Wiesner, Wilhelm* 03.04.1868 in Thiemendorf/Oberlausitz † 06.05.1934 in Hamburg Tischler, Lagerhalter, Parteisekretär, Bürgermeister von Bergedorf |
– SPD 1887–1933, Distriktsführer, Bürgervertreter, MdBü – Kürzung der Pension |
Leben und Werk
Nach dem Besuch der Dorfschule erlernte Wilhelm Wiesner das Tischlerhandwerk. Er trat 1885 in Löbau dem Deutschen Holzarbeiter-Verband bei und ging auf Wanderschaft. Seit 1899 lebte Wiesner in Hamburg, wo er als Lagerhalter bei der Genossenschaft "Produktion" tätig war. In Bergedorf engagierte sich Wiesner beim Aufbau der "Produktions"-Verteilungsstellen und in der SPD. 1904 wählten ihn die SPD-Mitglieder zum Bergedorfer Distriktsführer, sechs Jahre später zog er in die Bergedorfer Bürgervertretung ein.

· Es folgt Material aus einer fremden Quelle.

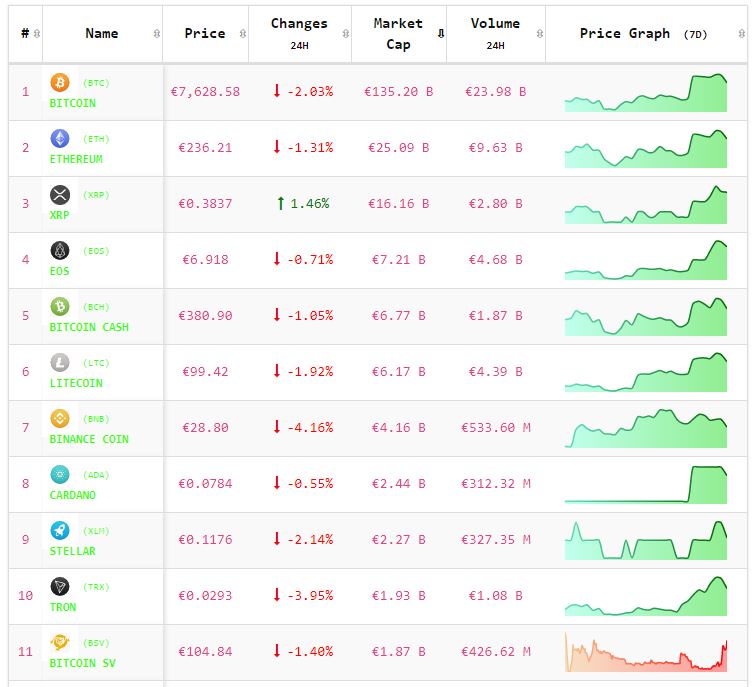Sort by Changes 24H column header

Seinen Lebensunterhalt verdiente sich Wiesner als Parteisekretär der Hamburger SPD, die ihn 1914 als Kandidaten für die Hamburgische Bürgerschaft aufstellte. Insgesamt 13 Jahre übte Wiesner sein Mandat als Abgeordneter aus, der Schwerpunkt seines politischen Wirkens lag jedoch in Bergedorf. Hier wählten ihn die Bürgervertreter 1916 zunächst als ehrenamtlichen, dann ab 1918 als besoldeten Ratmann in den Magistrat. Am 3. Oktober 1919 wählte die Bürgervertretung Wiesner schließlich für zwölf Jahre zum Bürgermeister von Bergedorf.

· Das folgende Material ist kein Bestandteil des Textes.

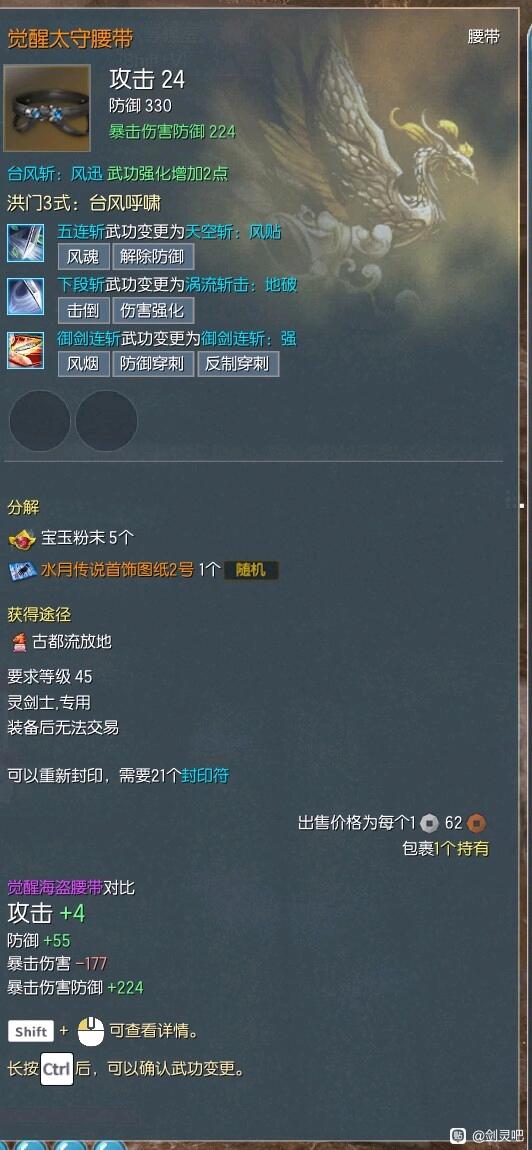Click the 觉醒太守腰带 belt item icon
This screenshot has height=1150, width=532.
point(47,108)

Am Ende seiner Amtszeit im Oktober 1931 konnte Wiesner eine eindrucksvolle Bilanz vorweisen: Unter seiner Leitung war Bergedorf in nahezu allen städtischen Bereichen grundlegend modernisiert worden. Wiesners Erfolge reichten von der maßgeblichen Veränderung des Stadtbildes über Investitionen in den Industriestandort Bergedorf bis hin zur Forcierung des Wohnungsbaus.
Im April 1933 starteten die Nationalsozialisten eine massive Diffamierungskampagne gegen Wiesner. Sie warfen ihm Korruption, Bereicherung und den Ruin der Stadtfinanzen vor. Die Bergedorfer Zeitung publizierte eine Serie mit dem Titel "Die Ära Wiesner", in der die angebliche Misswirtschaft des ehemaligen Bürgermeisters angeprangert und Lügen über seinen Lebensstil verbreitet wurden. Auf Grundlage des neu geschaffenen Gesetzes zur Wiederherstellung des Berufsbeamtentums strichen beziehungsweise kürzten die Nationalsozialisten Wiesners Ruhegehalt. Seine Anstrengungen, sich gerichtlich gegen diese Maßnahme zu wehren, schlugen fehl. Wilhelm Wiesner verstarb am 6. Mai 1934, die Trauerfeier zur Einäscherung fand am 11. Mai auf dem Friedhof in Ohlsdorf statt – just an jenem Tag, an dem sich 3.000 bis 4.000 Sozialdemokraten dort versammelt hatten, um dem einjährigen Todestag von Adolf Biedermann zu gedenken. Aufgrund dieser Demonstration verboten die Nationalsozialisten die nachfolgende Trauerfeier auf dem Bergedorfer Friedhof. Wiesners Urne musste in aller Stille beigesetzt werden.
In Bergedorf wurde 1960 der Wiesnerring nach ihm benannt.